**Task directions:**
Return exactly the line that contains "Franchise (763, 191)" and all lines beneath it in the entries, through the very last one.

_ _ _ _ _

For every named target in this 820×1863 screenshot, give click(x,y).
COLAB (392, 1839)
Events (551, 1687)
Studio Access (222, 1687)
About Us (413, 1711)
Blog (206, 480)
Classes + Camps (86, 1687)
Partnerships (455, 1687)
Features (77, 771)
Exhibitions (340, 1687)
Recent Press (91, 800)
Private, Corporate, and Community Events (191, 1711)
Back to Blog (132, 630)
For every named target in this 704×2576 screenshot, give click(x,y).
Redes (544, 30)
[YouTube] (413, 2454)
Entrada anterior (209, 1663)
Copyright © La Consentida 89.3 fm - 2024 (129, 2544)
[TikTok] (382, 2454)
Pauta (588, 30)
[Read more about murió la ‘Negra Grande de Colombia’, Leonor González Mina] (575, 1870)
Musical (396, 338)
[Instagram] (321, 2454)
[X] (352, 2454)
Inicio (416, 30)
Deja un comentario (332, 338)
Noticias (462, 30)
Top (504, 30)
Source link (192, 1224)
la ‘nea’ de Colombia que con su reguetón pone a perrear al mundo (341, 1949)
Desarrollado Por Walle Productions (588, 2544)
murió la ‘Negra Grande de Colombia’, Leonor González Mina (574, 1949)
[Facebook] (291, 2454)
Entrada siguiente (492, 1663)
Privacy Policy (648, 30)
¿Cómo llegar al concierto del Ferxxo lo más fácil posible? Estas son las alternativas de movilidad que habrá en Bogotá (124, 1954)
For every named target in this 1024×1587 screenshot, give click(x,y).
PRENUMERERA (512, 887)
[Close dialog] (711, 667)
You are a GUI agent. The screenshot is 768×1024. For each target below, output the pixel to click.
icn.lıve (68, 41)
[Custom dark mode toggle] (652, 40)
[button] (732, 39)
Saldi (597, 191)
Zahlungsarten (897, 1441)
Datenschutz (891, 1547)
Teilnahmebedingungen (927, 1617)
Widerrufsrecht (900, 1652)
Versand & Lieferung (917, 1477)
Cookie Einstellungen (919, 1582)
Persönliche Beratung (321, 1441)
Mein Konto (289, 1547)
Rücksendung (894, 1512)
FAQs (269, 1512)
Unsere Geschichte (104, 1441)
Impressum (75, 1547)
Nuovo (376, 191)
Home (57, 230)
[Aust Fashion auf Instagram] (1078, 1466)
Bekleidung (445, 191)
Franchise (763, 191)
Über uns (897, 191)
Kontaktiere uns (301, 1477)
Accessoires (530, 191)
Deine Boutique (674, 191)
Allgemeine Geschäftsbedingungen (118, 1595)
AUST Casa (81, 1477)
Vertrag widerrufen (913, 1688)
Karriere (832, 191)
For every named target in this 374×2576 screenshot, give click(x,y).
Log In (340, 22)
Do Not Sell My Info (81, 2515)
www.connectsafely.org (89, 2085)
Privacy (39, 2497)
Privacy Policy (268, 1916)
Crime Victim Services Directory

_ _ _ _ _

**Output below:**
Franchise (763, 191)
Über uns (897, 191)
Kontaktiere uns (301, 1477)
Accessoires (530, 191)
Deine Boutique (674, 191)
Allgemeine Geschäftsbedingungen (118, 1595)
AUST Casa (81, 1477)
Vertrag widerrufen (913, 1688)
Karriere (832, 191)
For every named target in this 374×2576 screenshot, give click(x,y).
Log In (340, 22)
Do Not Sell My Info (81, 2515)
www.connectsafely.org (89, 2085)
Privacy (39, 2497)
Privacy Policy (268, 1916)
Crime Victim Services Directory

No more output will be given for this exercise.